![Attention to detail on Kings Square. Photograph: Richard McDougall / YorkMix](https://yorkmix.wpengine.com/wp-content/uploads/2013/11/duke-of-york-interview.jpg)
York CAMRA’s Nick Love meets the man behind one of the new pubs on the block
If anything exemplifies the growing appeal of not just real ale but regional breweries it is the opening of two new pubs in York recently.
One of those pubs, The Duke Of York, is where I find myself conversing with Sam Moss the co-founder (with Michael Brothwell) and director of Leeds Brewery.
They have a track record of converting alluring properties which were previously not pubs and in this case are responsible for the metamorphosis of a handsome part-14th century building from a sterile estate agent’s premises to a bustling, gregarious public house.
This hostelry is an amalgam of two distinctly different properties and yet there is no sense of dissociative personality disorder from a pub that certainly has many strands to its genetic lineage. The central bar, a large grey stone edifice, serves the staple four Leeds beers and four rotating guests ales.
The bar area, which only dates back to the 19th century, is not overpowered by the huge charisma of the neighbouring right hand lounge – with its knotty beams and nooks and crannies that have been lurking around for well over half a millennia.
Sam is happy with the tangible results of a lot of hard work that started back in June when he and Michael finally found a site in York (where they attended university) that they could get excited about.
He loves opening pubs and it shows. The co-founders are still intimately involved in the opening of every new outlet – even taking full responsibility for the interior design.
They work closely with a trusted band of tradesman from the onset of the project right down to the last flick of paint before it opens to the public.
“We open pubs that we like to drink in,” says Sam and the Duke of York illustrates perfectly how regional breweries have an agility that national pubco’s can only dream of.
There’s no generic template that is imposed on a property that entails a mass of lazy assumptions of what appeals to the average pub goer. There are no average pub goer’s – just average pubs.

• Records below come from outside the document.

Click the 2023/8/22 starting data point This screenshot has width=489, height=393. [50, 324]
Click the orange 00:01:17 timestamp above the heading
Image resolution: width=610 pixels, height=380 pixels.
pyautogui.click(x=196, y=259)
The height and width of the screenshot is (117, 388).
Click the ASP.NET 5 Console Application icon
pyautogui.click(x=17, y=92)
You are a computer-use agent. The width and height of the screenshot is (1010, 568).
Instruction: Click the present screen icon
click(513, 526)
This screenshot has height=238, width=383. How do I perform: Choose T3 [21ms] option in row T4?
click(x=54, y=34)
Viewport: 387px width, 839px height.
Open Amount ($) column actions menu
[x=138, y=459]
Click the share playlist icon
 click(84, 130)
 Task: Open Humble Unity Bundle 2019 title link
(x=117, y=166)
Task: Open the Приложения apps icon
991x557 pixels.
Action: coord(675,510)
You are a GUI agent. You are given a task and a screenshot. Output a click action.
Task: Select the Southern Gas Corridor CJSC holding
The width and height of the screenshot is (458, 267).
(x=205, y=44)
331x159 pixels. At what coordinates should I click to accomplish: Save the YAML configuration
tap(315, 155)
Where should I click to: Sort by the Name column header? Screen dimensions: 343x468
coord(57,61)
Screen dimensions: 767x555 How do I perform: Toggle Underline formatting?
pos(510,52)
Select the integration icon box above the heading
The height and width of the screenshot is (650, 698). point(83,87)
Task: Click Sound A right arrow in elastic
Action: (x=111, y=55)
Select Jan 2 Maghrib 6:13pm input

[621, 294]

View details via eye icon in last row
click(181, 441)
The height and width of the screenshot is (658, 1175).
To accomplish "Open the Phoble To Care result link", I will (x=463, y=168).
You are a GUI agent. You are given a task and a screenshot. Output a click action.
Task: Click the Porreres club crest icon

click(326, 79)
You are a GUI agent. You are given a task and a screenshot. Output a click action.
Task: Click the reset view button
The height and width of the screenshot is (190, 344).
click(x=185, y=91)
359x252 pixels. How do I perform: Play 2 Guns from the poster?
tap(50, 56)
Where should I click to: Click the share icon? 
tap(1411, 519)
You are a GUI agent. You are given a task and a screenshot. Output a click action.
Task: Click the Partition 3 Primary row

You could argue it’s far easier if you only have seven pubs and you know them all intimately but the nub of the argument is that local knowledge is much more conducive to an empathetic approach to each and every new outlet.
Hospitality jenga
Opening up in a city that is renowned as offering one of Britain’s best pub and real ale experiences presents as many challenges as opportunities.
Sam and Michael are only too aware that despite the licensed trade in York being a friendly and welcoming community, everyone is fighting hard not just to attract every extra customer and sell each additional pint but to keep that customer – or as Sam calls it “the second pint concept”.
The first pint could be a taster – the second is a validation: they like it enough to return for more!
So Leeds Brewery have a laser focus on the customer experience. Every constituent part of the hospitality jigsaw has to dovetail perfectly.
The beer can be the best in the world but if service is below par or the food disappoints then all can be lost. Hospitality jenga if you like!
Big beginnings
The Duke of York is illustrative of just how far Sam Moss and Michael Brothwell have come since they formed Leeds Brewery in 2007. Perhaps it was their youthful exuberance that led them to begin with a 20 barrel plant, when most microbreweries start far smaller and grow organically.
Not these guys. They had a brew kit capable of producing 6,000 pints of beer at a time with no customers and no pubs initially, although their first pub The Midnight Bell followed quickly in 2008 giving them a foothold in Leeds city centre.
They now brew 60,000 pints of beer per week, not only for their own pubs but to service significant demand from Yorkshire and beyond. Their loyalty is first and foremost to their local area and regular drinkers though.
Sam is not afraid to admit with a smile that they thought they had “just snuck in” at what they thought was the back end of the brewing renaissance back in 2007 and have been amazed at the continued surge in new breweries and the ever increasing appeal of real ale which shows no signs of abating.
There is no great plan to open a set number of pubs a year, but Sam and Michael still drive around looking for aesthetically desirable premises for new ventures when they get the chance, such is the pub bug.
You would expect someone who speaks with an unabated enthusiasm for an hour to not have experienced for nigh on seven years the everyday low-level warfare that is part of being at the sharp end of one of the most competitive retail sectors in the high street. But Sam Moss speaks with a passion, a missionary zeal.
We talk finally about the location of the Duke of York in Kings Square. Sam talks of being very aware of the “footprint of the pub” in relation to the local area, their neighbours and its effect on Kings Square and its environs.
He is also very aware of the obligations to the 80 staff that work for Leeds Brewery, whose wages “pay their rents and mortgages”. From talking to the likes of Sam Moss and other protagonists in the industry, I sense that this new breed of brewery directors care as much about the positive impact they are having as the profits they make.
They cast light rather than shadows in an emerging new age of an industry over a thousand years old. This new age has a long way to go and a lot of churn before it itself becomes mature.
Hold on – I suspect it’s going to be one hell of an exhilarating ride!